> _TASK DETAILS_: Render every line of the listing below as a JSON list of strings, one string per line, skipping blank lines. Leave the pictures out.

Stored listing
[Start of Attachment]

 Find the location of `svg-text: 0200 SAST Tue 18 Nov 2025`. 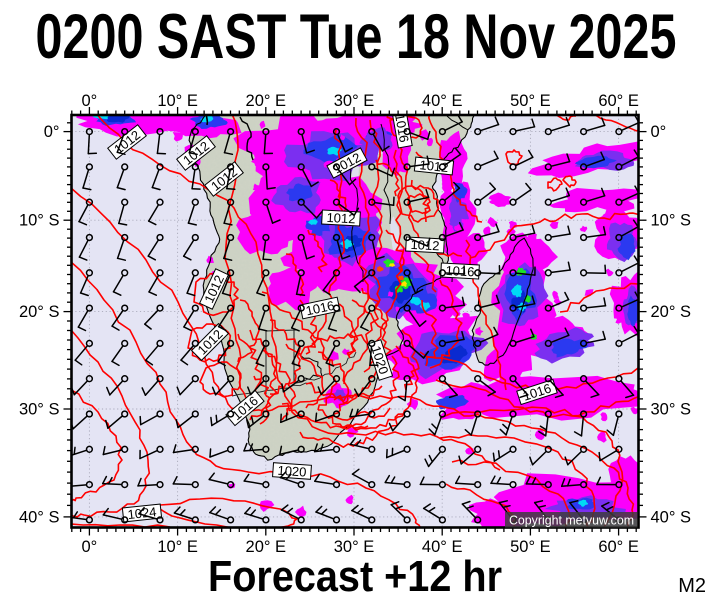

svg-text: 0200 SAST Tue 18 Nov 2025 is located at coordinates (356, 37).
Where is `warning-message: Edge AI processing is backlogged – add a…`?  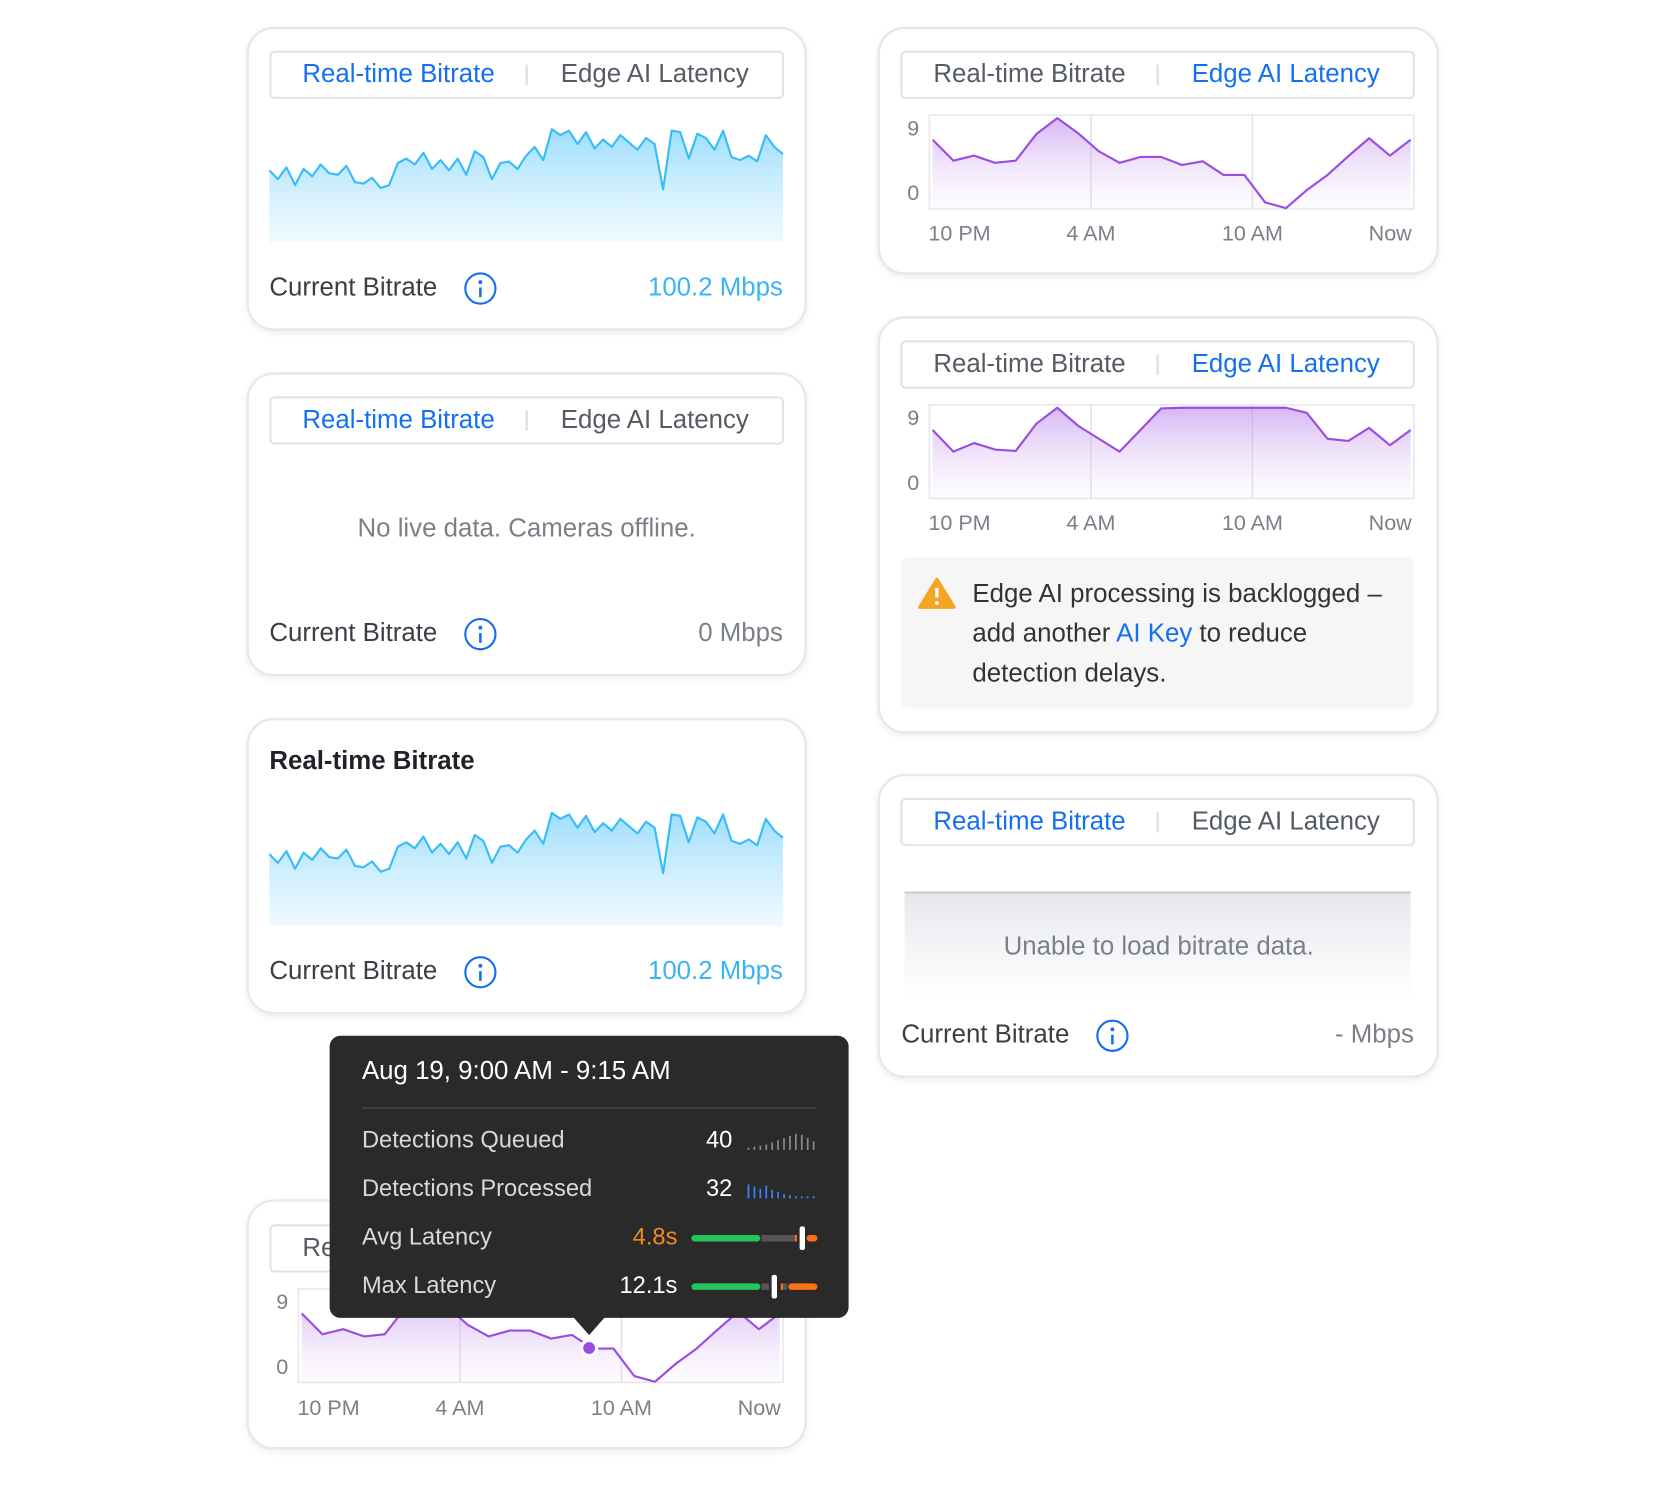
warning-message: Edge AI processing is backlogged – add a… is located at coordinates (1188, 634).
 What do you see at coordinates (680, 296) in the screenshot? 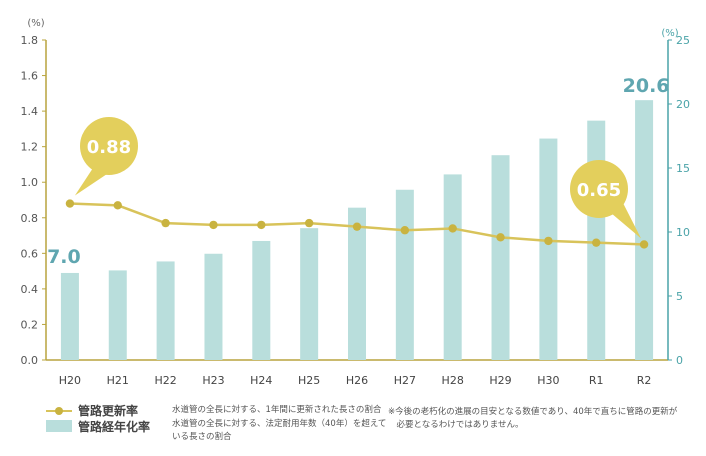
I see `right-tick-label: 5` at bounding box center [680, 296].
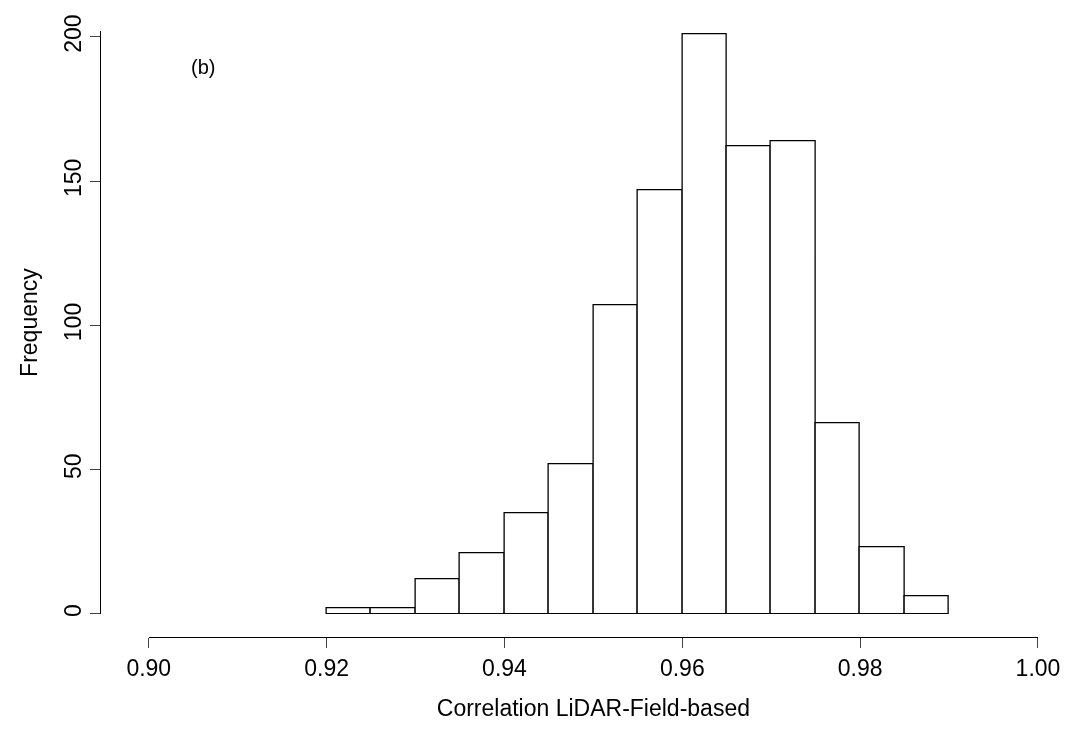  What do you see at coordinates (204, 67) in the screenshot?
I see `annotation: (b)` at bounding box center [204, 67].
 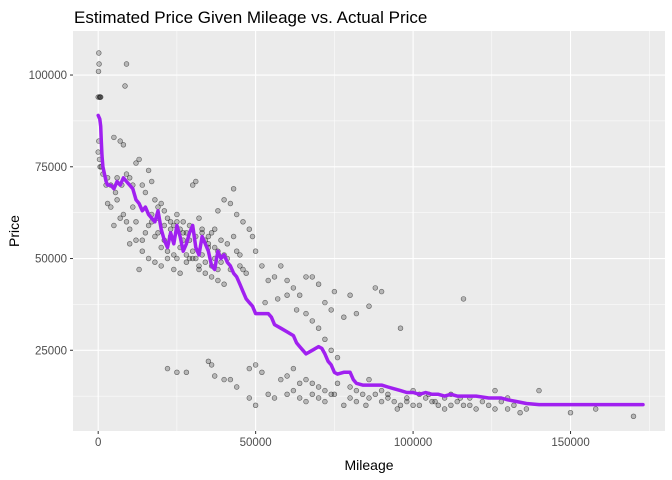 What do you see at coordinates (368, 465) in the screenshot?
I see `x-axis-title: Mileage` at bounding box center [368, 465].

[End of Attachment]

> _WRITTEN RESPONSE_:
[
  " Find the location of `svg-text: 0200 SAST Tue 18 Nov 2025`. ",
  "svg-text: 0200 SAST Tue 18 Nov 2025 is located at coordinates (356, 37).",
  "Where is `warning-message: Edge AI processing is backlogged – add a…`?  ",
  "warning-message: Edge AI processing is backlogged – add a… is located at coordinates (1188, 634).",
  " What do you see at coordinates (680, 296) in the screenshot? ",
  "I see `right-tick-label: 5` at bounding box center [680, 296].",
  "  What do you see at coordinates (204, 67) in the screenshot?",
  "I see `annotation: (b)` at bounding box center [204, 67].",
  "  What do you see at coordinates (368, 465) in the screenshot?",
  "I see `x-axis-title: Mileage` at bounding box center [368, 465]."
]